Further, the base 1 is provided with a guide frame 61, the guide frame 61 is provided with a plurality of guide holes matched with the detection plate 5, the top end of the base 1 is provided with a second telescopic motor 62, and the driving end of the second telescopic motor 62 is connected with the top wall of the detection plate 5, so that the lamination test of the detection plate 5 with the first surface 101 and the second surface 102 is realized.

Still further, the middle part of the sliding seat 4 is provided with a longitudinally arranged groove 42, the sliding seat 4 is made of an insulating material, the groove 42 is provided with a conductive part 43, and the conductive part 43 is connected with the energizing end 81, so that the energizing of the lithium battery 100 shell is realized, the energizing of the probe is avoided, and the predetermined conductive test is realized while the positioning is realized.
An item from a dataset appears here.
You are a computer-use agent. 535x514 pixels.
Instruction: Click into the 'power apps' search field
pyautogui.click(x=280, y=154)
In the embodiment of the utility model, the detection plates 5 are arranged at the two sides of the base 1 and are provided with the third telescopic motors 7, and the detection plates 5 are arranged on the third telescopic motors 7, so that the test of the third surface 103 and the fourth surface 104 is realized, and meanwhile, the positioning and the relative centering of the detection plates 5 far away from the two sides of the sliding seat 4 are realized, and the subsequent clamping movement is convenient.

Specifically, the fixing bases 3 are spaced at one side of the positioning groove, and positioning and position correction of the lithium battery 100 can be achieved through a group of fixing bases 3.
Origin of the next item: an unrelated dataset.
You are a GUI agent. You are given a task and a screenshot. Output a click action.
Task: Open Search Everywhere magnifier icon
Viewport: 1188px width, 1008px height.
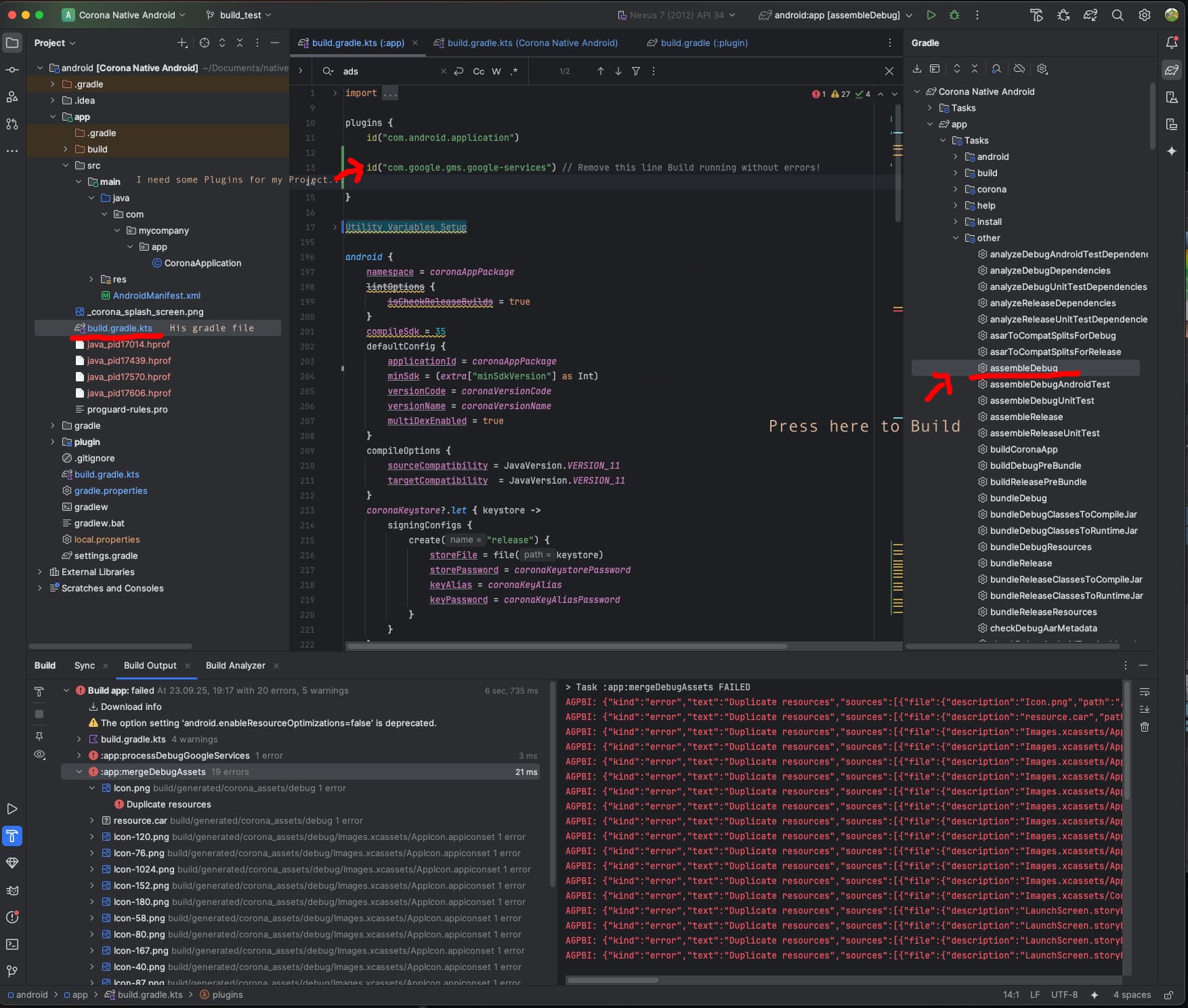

More specifically, the guide frame 61 is sleeved with an elastic member 63, and two ends of the elastic member 63 respectively abut against the base 1 and the detection plate 5, so that the detection plate 5 abuts against the lithium battery 100 and the test surface elastically.

The foregoing description is only of the preferred embodiments of the present utility model, and is not intended to limit the scope of the utility model, but rather, the equivalent structural changes made by the description of the present utility model and the accompanying drawings or the direct/indirect application in other related technical fields are included in the scope of the utility model.

Claims

1. The utility model provides a lithium cell insulation detection mechanism which characterized in that includes:

2. The lithium battery insulation detection mechanism according to claim 1, wherein: two groups of detection devices are arranged at two ends of the base.

3. The lithium battery insulation detection mechanism according to claim 1, wherein: the detection plate is vertically and slidably arranged on the base, and the detection plate is arranged above the bearing plate.

4. The lithium battery insulation detection mechanism according to claim 3, wherein: the fixed seat is arranged on three sides of the detection groove, and the sliding seat is arranged on one side opposite to the fixed seat at the longitudinal position.

5. The lithium battery insulation detection mechanism according to claim 1, wherein: the base is provided with a guide frame, the guide frame is provided with a plurality of guide holes matched with the detection plate, the top end of the base is provided with a second telescopic motor, and the driving end of the second telescopic motor is connected with the top wall of the detection plate.

6. The lithium battery insulation detection mechanism according to claim 1, wherein: the middle part of sliding seat is equipped with the recess of vertical setting, the sliding seat is made for insulating material, the recess is equipped with electrically conductive portion, electrically conductive portion is connected with the circular telegram end.

7. The lithium battery insulation detection mechanism according to claim 1, wherein: the detection plate is arranged on the two sides of the base and is provided with a third telescopic motor.

8. The lithium battery insulation detection mechanism of claim 7, wherein: the fixing seat is spaced on one side of the positioning groove.

9. The lithium battery insulation detection mechanism according to claim 5, wherein: the guide frame is sleeved with an elastic piece, and two ends of the elastic piece are respectively propped against the base and the detection plate.